To gain insight into evolutionary origins of auxin transport mechanism, we established a morphologically simple multicellular alga Klebsormidium flaccidum as a useful model for early evolutionary studies in plant lineage. We used this model to isolate and characterize the most primitive PIN auxin transporter being functional (Skokan R et al., Nat Plants 2019). We also contributed to the genome sequencing of the morphologically more complex alga Chara braunii (Nishiyama et al., Cell 2018) and identified corresponding PIN sequences. We also provided insights into the complexity of the evolutionary path of PIN proteins by identifying the importance of the intramolecular domain-domain coevolution, which is crucial for their divergent patterns of localization (Zhang Y et al., New Phytologist 2020).
We provided initial and important insights into how plant roots learned to grow down in response to the gravity. We discovered that efficient root gravitropism of higher plants evolved only at the onset of seed plant evolution and was intimately connected to the innovation within PIN proteins that acquired the apical polar localization necessary to efficient gravitropism. This event was an important moment in evolution of plant abilities to colonize efficiently dry land habitats (Zhang Y et al., Nat Commun 2019).

WHAT YOU WILL DO
Pick up the text on the evolution of PIN auxin transporters after its last sentence and keep writing it. You can set aside the data that comes after this point.

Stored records
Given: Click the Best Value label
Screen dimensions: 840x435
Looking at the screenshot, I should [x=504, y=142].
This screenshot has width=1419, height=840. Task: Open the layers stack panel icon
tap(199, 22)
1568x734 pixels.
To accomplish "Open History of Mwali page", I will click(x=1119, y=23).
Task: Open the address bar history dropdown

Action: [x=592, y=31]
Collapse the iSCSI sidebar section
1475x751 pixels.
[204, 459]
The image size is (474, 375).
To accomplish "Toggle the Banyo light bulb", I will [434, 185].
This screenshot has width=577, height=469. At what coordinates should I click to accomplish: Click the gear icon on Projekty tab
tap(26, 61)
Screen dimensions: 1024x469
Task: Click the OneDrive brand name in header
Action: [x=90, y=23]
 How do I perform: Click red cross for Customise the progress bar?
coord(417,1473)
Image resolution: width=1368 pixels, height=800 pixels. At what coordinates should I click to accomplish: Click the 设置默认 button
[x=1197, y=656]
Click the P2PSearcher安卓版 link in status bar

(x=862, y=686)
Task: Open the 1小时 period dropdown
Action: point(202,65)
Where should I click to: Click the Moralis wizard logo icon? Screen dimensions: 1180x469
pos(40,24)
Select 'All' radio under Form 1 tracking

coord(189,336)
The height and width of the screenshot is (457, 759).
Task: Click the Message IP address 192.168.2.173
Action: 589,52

EXERCISE RESPONSE
We also discovered critical role of functional innovations within the PIN gene family during evolution as essential prerequisites for the origin of flowering plants and their main parts such as shoot/root, inflorescence, and floral organs (Zhang Y et al., Science Adv 2020).
We also provided key insights into structure of PIN proteins (Abas M et al., PNAS 2021; Yang Z et al., Nature 2022), PIN polarity and trafficking (Glanc M et al., Nat Plants 2018; Glanc et al., Curr Biol. 2021) and into mechanism of auxin canalization (Hajny J et al., Science 2020; Friml J et al., Nature 2022) and auxin signaling for regulation of growth (Fendrych M et al., Nat Plants 2018; Li L et al., Nature 2021; Qi L et al., Nature 2022) and auxin-drived regeneration (Marhava P et al., Cell 2019; Hoermayer L et al., PNAS 2020).